Work request — Your answer should contain only the lines from the top of the data below down through the one with "Task: Open orange", transcribed exactly and without pictures; please include nothing more.

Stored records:

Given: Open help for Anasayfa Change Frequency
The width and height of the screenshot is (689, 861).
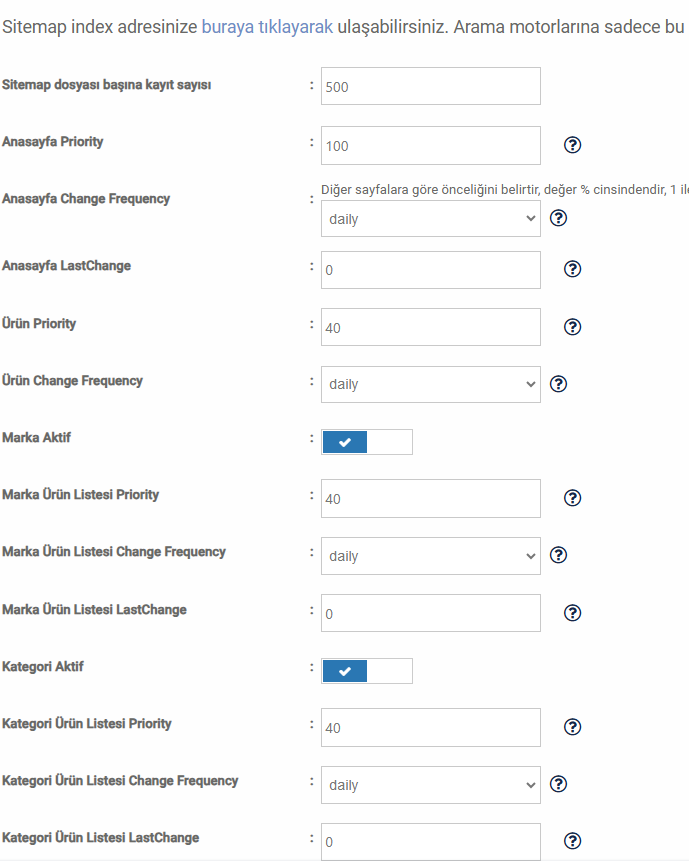Looking at the screenshot, I should coord(558,218).
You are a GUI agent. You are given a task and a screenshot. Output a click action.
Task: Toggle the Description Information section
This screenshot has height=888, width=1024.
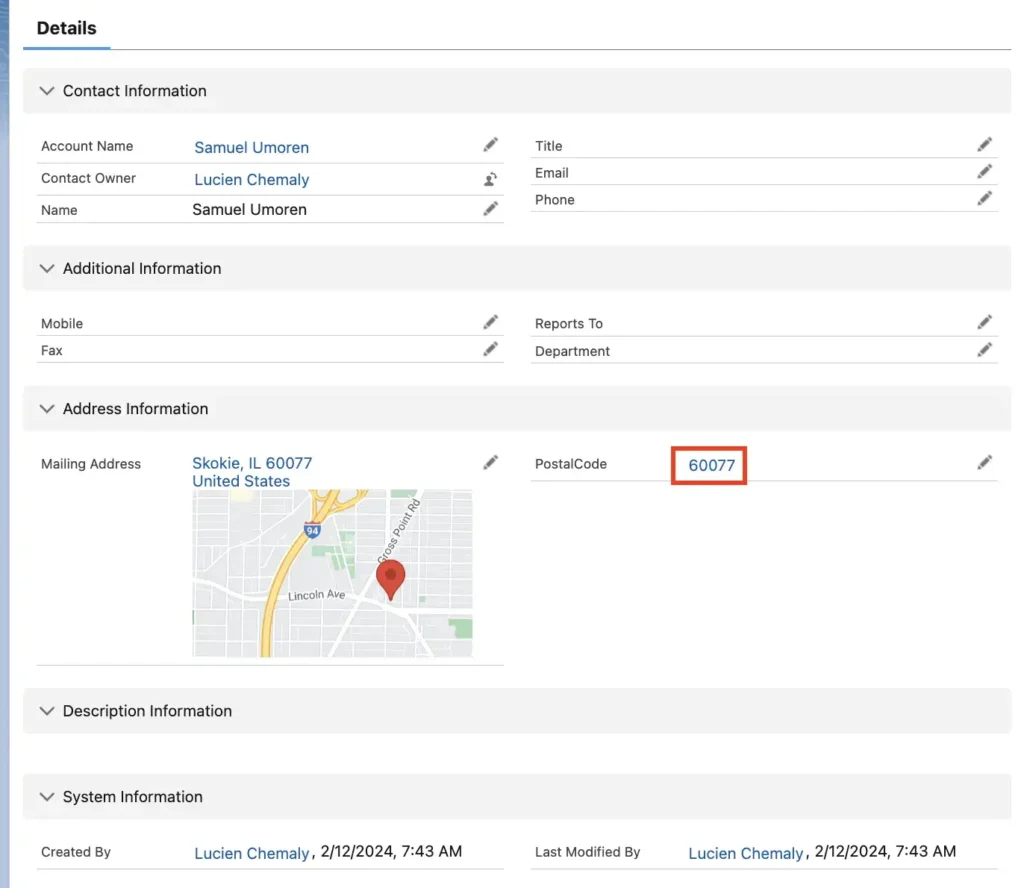click(x=46, y=711)
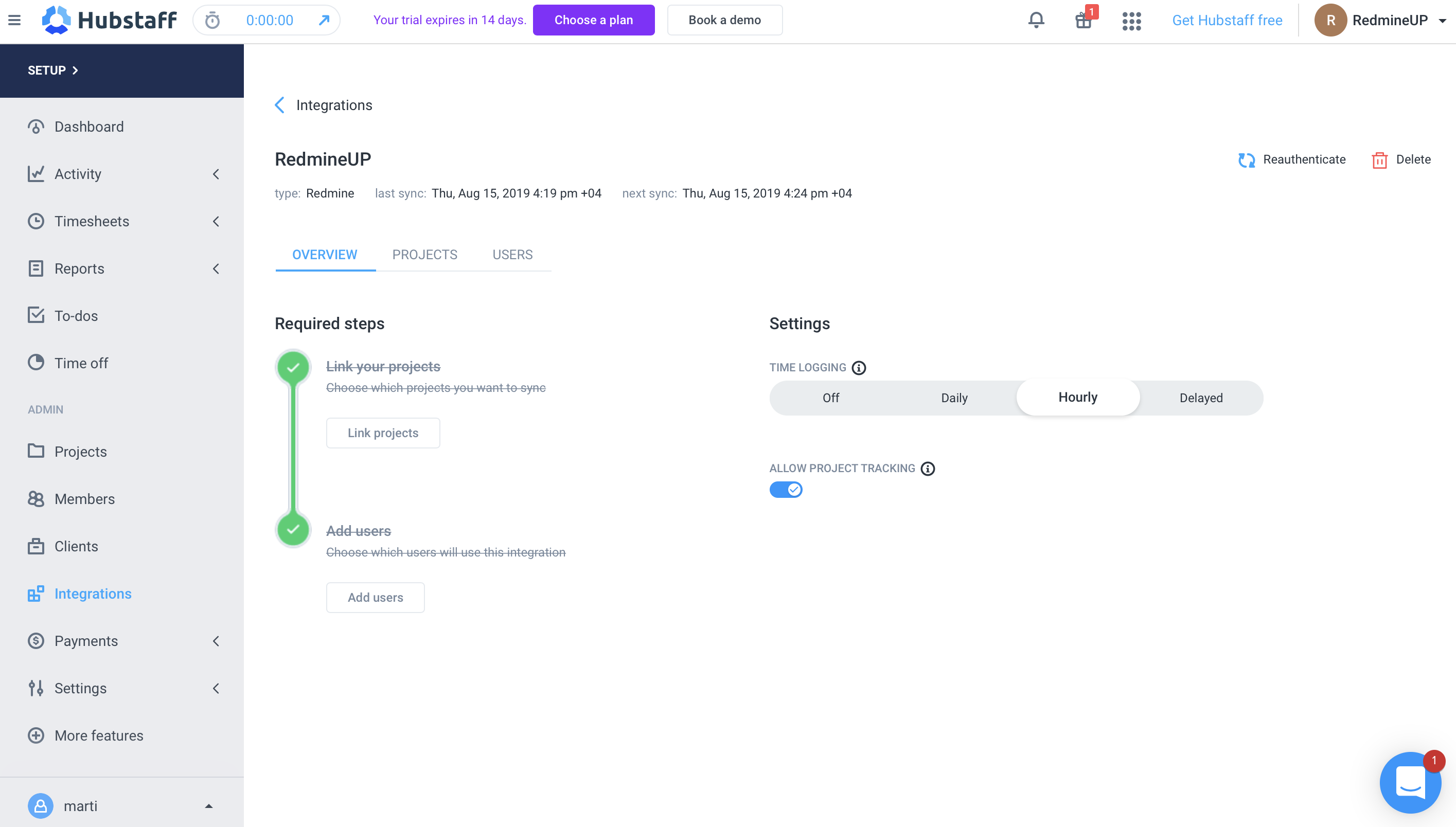
Task: Expand the Timesheets sidebar section
Action: (216, 221)
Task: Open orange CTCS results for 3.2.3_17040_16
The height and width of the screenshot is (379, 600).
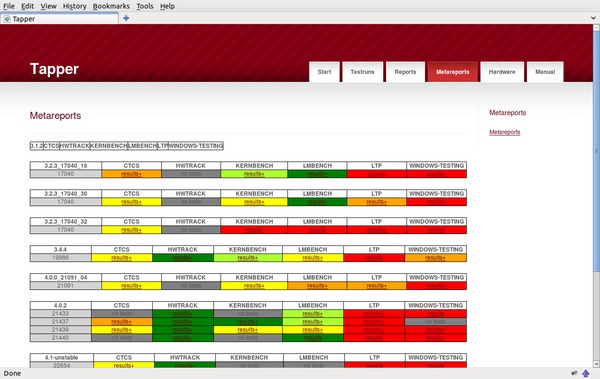Action: point(131,174)
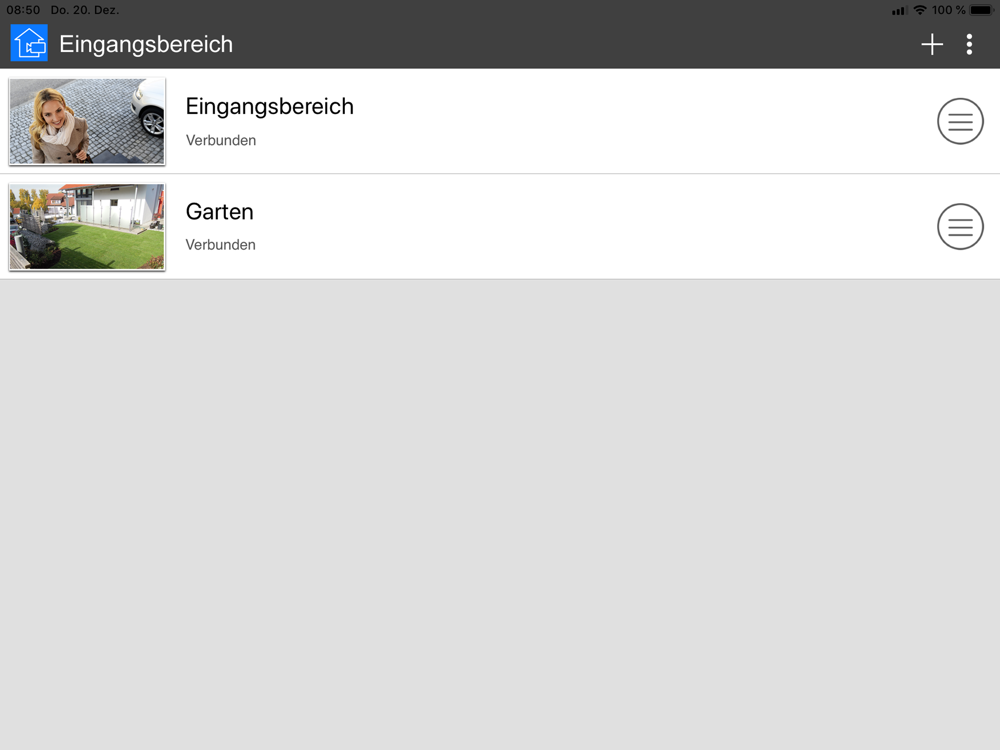
Task: Tap the empty gray area below list
Action: coord(500,514)
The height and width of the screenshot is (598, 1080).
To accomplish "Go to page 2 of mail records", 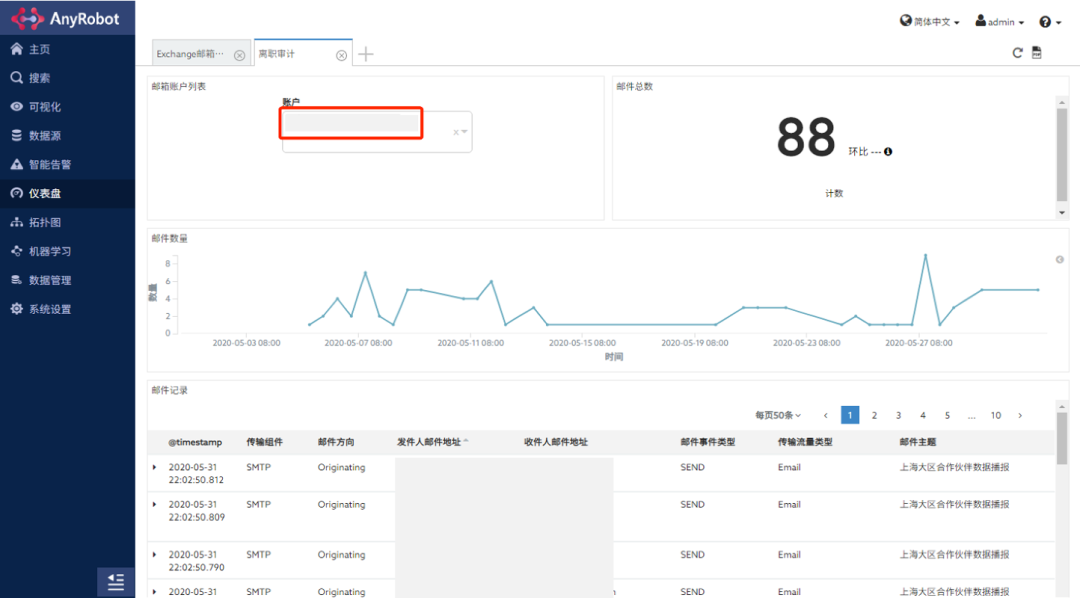I will (x=874, y=415).
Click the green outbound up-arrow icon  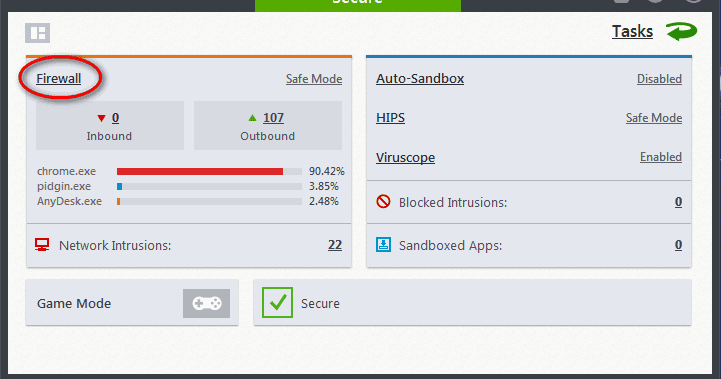click(252, 118)
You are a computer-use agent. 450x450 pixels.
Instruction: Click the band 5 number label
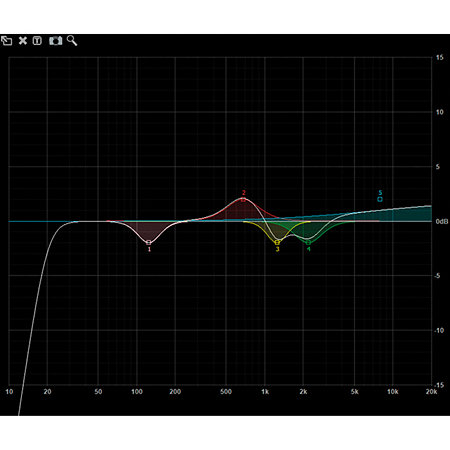pyautogui.click(x=380, y=193)
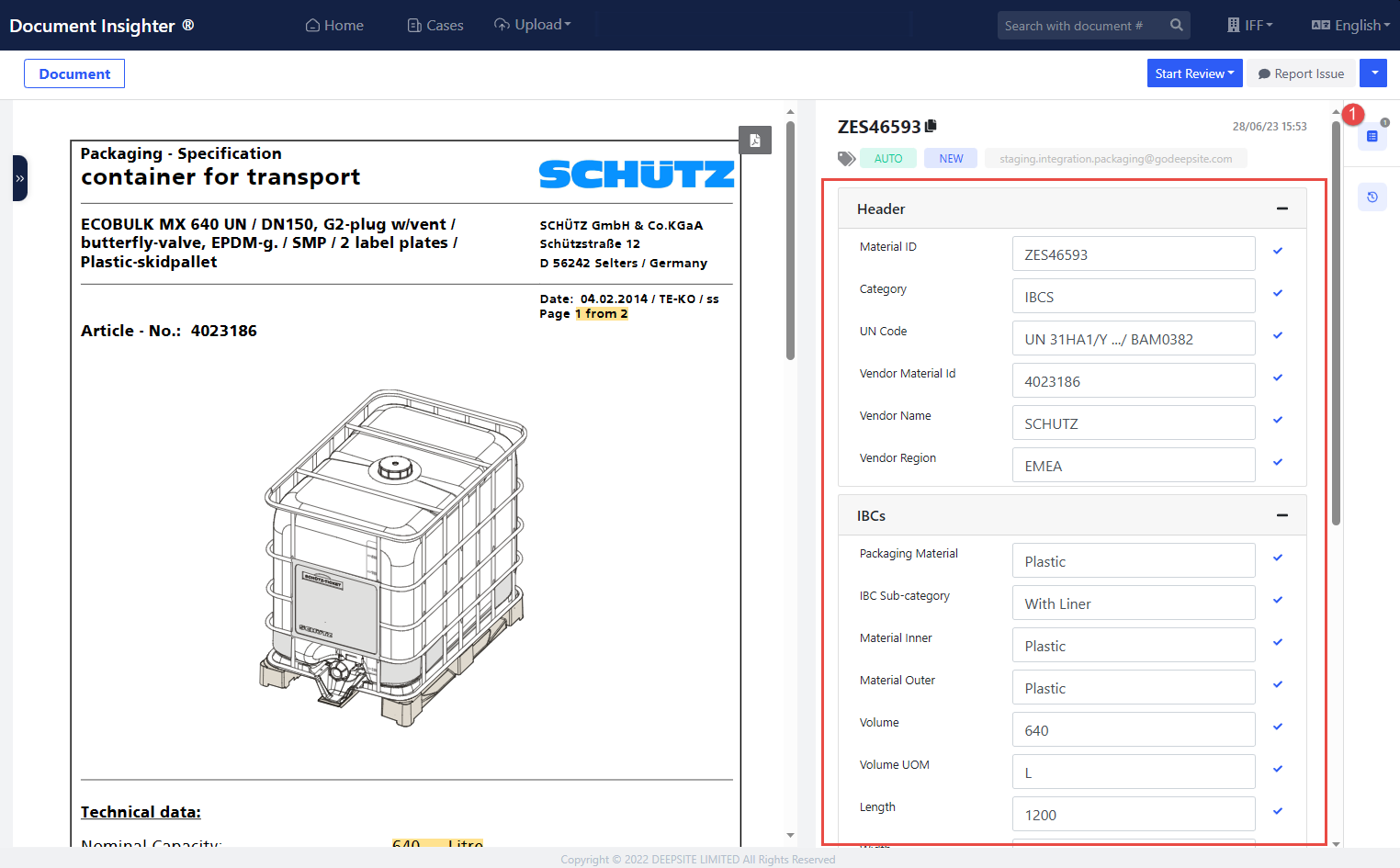Toggle the checkmark beside Material ID field
Screen dimensions: 1400x868
pos(1277,251)
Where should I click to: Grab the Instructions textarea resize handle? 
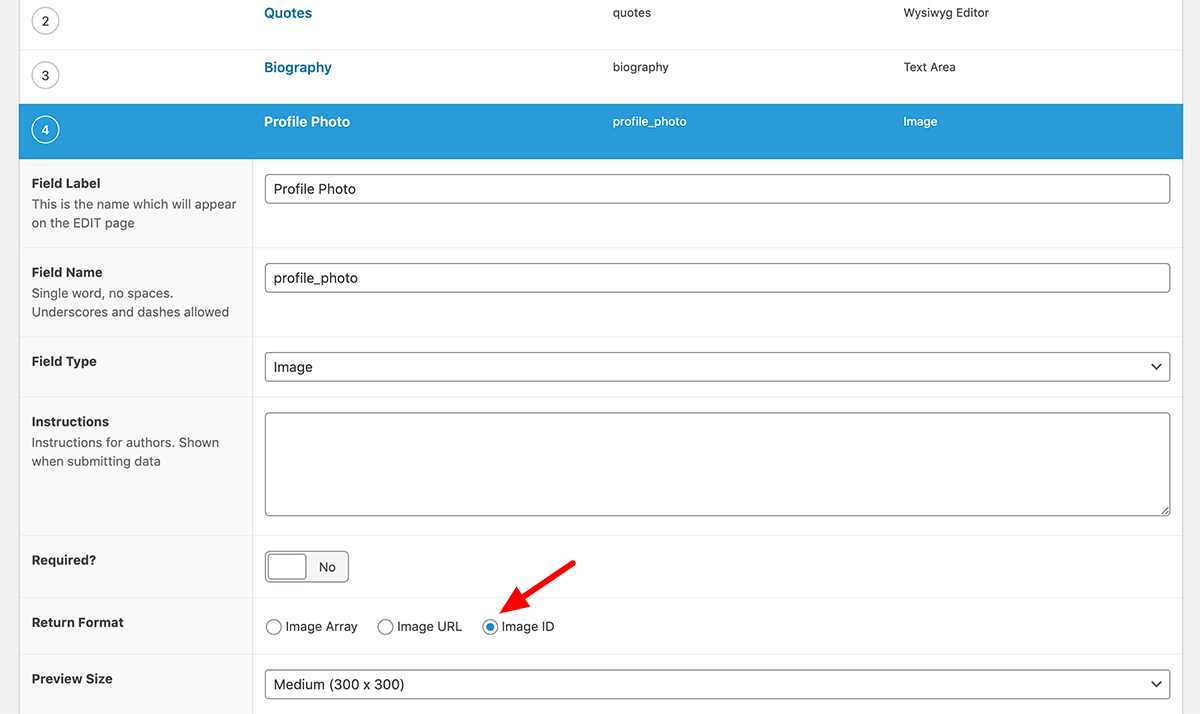[1164, 510]
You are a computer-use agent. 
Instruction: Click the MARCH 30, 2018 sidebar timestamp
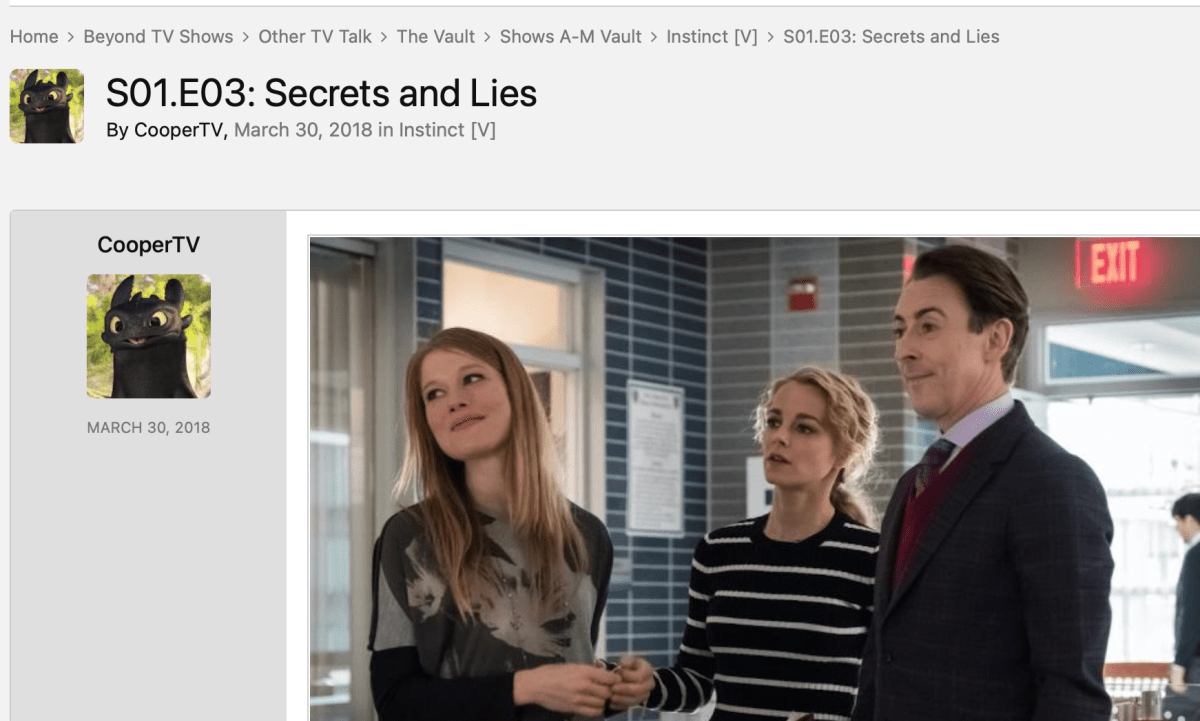pos(148,427)
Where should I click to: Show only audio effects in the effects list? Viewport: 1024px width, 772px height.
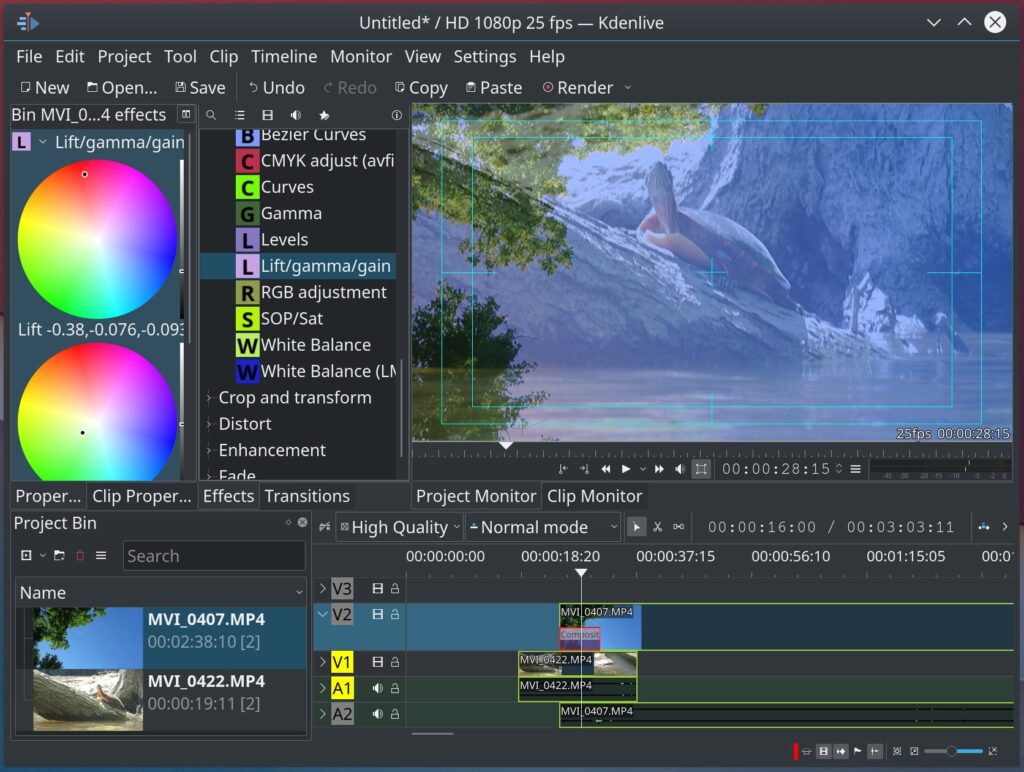[x=296, y=116]
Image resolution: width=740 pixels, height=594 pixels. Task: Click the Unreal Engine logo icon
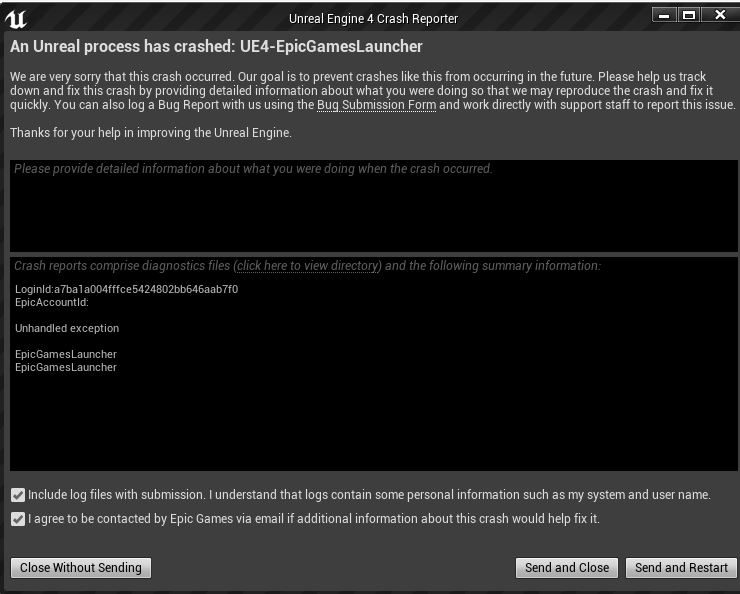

Solution to this exercise —
Given: Open help for Anasayfa Change Frequency
The width and height of the screenshot is (689, 861).
Looking at the screenshot, I should coord(558,218).
You are a GUI agent. You are given a task and a screenshot. Output a click action.
Task: Toggle the Description Information section
This screenshot has height=888, width=1024.
click(x=46, y=711)
Task: Expand the Timesheets sidebar section
Action: (216, 221)
Task: Open orange CTCS results for 3.2.3_17040_16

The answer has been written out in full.